Si, è possibile installare un impianto fotovoltaico in ogni tipologia di abitazione che possieda lo spazio necessario al collocamento dei moduli fotovoltaici, curandosi di orientarli a Sud, per ottenere il massimo rendimento e in zone che non presentano ombre, comignoli o ostacoli all'irraggiamento solare.

       (Schema dell'orientamento del vostro tetto in base al sole - da Yurakucommunity.com)

Dove si installa un impianto fotovoltaico?

Un impianto fotovoltaico prevede cinque possibilità di installazione:

  • sopra il tetto: i pannelli solari sono fissati con un telaio;
  • integrato nel tetto: i pannelli solari sono integrati nel tetto stesso;
  • sulla facciata;
  • montati a terra;
  • nel terrazzo o balcone.

            (Impianto fotovoltaico integrato sul tetto. Nel dettaglio: tegole fotovoltaiche blu)

Si può installare un impianto fotovoltaico in un condominio?

Secondo il decreto del Conto Energia di febbraio, si, se il condominio stesso può considerarsi soggetto responsabile dell'impianto. In questo caso, il condominio può installare l'impianto nelle parti comuni per produrre energia per tutti i condomini o anche solo per alcuni di questi, fermo restando l'autorizzazione all'unanimità (è, infatti, possibile che, alcuni condomini non vogliano partecipare all'installazione e fruire del sistema fotovoltaico). Per maggiori informazioni sull'installazione e trattamento fiscale di un impianto fotovoltaico su un condominio in base al V Conto Energia.

        

                          (Esempio di impianto fotovoltaico sul tetto di un condominio)

L'impianto fotovoltaico funziona anche con basso irraggiamento solare?

Si, i moduli fotovoltaici sono in grado di catturare ogni piccola radiazione solare e convertirla in energia fruibile per alimentare un'unità abitativa, a patto di seguire le semplici regole di installazione, inclinazione e orientamento dei pannelli.

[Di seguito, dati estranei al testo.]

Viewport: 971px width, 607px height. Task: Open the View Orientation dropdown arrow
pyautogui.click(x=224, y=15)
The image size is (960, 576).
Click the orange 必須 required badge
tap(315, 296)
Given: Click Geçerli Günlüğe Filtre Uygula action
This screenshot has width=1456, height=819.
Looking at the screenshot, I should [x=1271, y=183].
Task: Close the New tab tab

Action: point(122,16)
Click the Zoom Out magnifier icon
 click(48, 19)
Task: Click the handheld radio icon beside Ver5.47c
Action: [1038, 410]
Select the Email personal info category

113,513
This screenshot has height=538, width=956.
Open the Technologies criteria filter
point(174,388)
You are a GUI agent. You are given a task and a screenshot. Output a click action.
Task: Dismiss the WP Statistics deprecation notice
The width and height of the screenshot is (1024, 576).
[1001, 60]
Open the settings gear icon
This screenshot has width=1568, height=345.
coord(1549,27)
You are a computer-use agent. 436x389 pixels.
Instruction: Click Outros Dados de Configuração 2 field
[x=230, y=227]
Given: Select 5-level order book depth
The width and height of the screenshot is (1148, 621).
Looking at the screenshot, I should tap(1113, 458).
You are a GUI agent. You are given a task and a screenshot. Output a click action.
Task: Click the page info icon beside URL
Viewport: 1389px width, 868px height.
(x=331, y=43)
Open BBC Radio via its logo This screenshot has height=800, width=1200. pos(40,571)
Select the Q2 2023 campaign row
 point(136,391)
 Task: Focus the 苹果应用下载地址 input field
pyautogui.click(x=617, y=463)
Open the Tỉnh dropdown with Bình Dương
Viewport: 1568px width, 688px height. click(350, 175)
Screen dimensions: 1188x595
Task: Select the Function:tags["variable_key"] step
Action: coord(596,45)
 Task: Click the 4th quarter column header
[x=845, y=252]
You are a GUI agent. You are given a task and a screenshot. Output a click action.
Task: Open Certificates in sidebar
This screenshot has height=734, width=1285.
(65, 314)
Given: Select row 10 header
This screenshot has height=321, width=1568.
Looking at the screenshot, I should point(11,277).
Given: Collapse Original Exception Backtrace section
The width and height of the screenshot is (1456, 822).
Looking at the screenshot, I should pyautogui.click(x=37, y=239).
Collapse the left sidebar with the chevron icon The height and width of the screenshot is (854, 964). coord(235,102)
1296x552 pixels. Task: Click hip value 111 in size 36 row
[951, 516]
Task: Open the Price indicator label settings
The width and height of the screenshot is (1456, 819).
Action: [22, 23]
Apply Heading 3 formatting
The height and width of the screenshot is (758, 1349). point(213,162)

Come faccio ad avere un impianto fotovoltaico a costo zero?

E' necessario acquistare l'impianto fotovoltaico con gli incentivi statali e stipulare un contratto di Conto Energia. In questo modo, la rata del finanziamento da pagare sarà inferiore alla quota guadagnata nell'autoconsumo dell'energia prodotta e quella venduta al vostro gestore elettrico. Una sorta di ammortizzamento o bilanciamento dei costi.

Occorrono dei lavori di muratura per integrare il sistema elettrico?

No, in quanto l'impianto fotovoltaico è progettato per avere la massima integrazione con i tradizionali impianti elettrici.

Quanto costa l'allaccio della corrente elettrica all'impianto fotovoltaico?

Il tariffario è suddiviso per fasce di potenza in immissione in rete e prevede un costo di:

  • 100 € fino a 50 Kw;
  • 200 € fino a 100 Kw;
  • 500 €  fino ai 500 Kw;
  • 1.500 € dai 500 ai 1.000 Kw;
  • 2.500 € oltre i 1.000 Kw.

A tale costo è necessario aggiungere il prezzo calcolato tra potenza e distanze tra punto di connessione e cabina di trasformazione media/bassa tensione del gestore di rete. Il totale corrisponde a una quota di diritto fisso di 46,53 € e una quota potenza di 69,79.
A ciò si aggiungono:

  • 185,65 entro 200 metri;
  • fino ai 700 metri 185,65 € + 93, 06;
  • fino ai 1.200 m 185,65 € + 650,03 € ;
  • oltre i 1.200 m 1578, 29 € + 371,30 €.

Quanto spazio occorre per l'installazione?

E' necessaria una superficie di circa 8-10 mq per ogni kW, se installate il vostro impianto fotovoltaico su un tetto a falda, mentre per un tetto inclinato sono necessari circa 25 mq per ogni kW. 

Quanto tempo occorre per l'installazione?

Il tempo di installazione dipende dalle dimensioni e dalla potenza dell'impianto, ma in linea generale, per installare un impianto da 3 kWp, sono necessari tre giorni lavorativi.

Come posso ridurre i tempi delle pratiche burocratiche?

Solitamente, le ditte che si occupano dell'installazione degli impianti fotovoltaici propongono anche un servizio di chiavi in mano che garantisce il disbrigo pratiche, la richiesta delle autorizzazioni necessarie all'installazione e la richiesta degli incentivi statali e regionali. Inoltre, ci si può avvalere del servizio di invio pratiche on-line.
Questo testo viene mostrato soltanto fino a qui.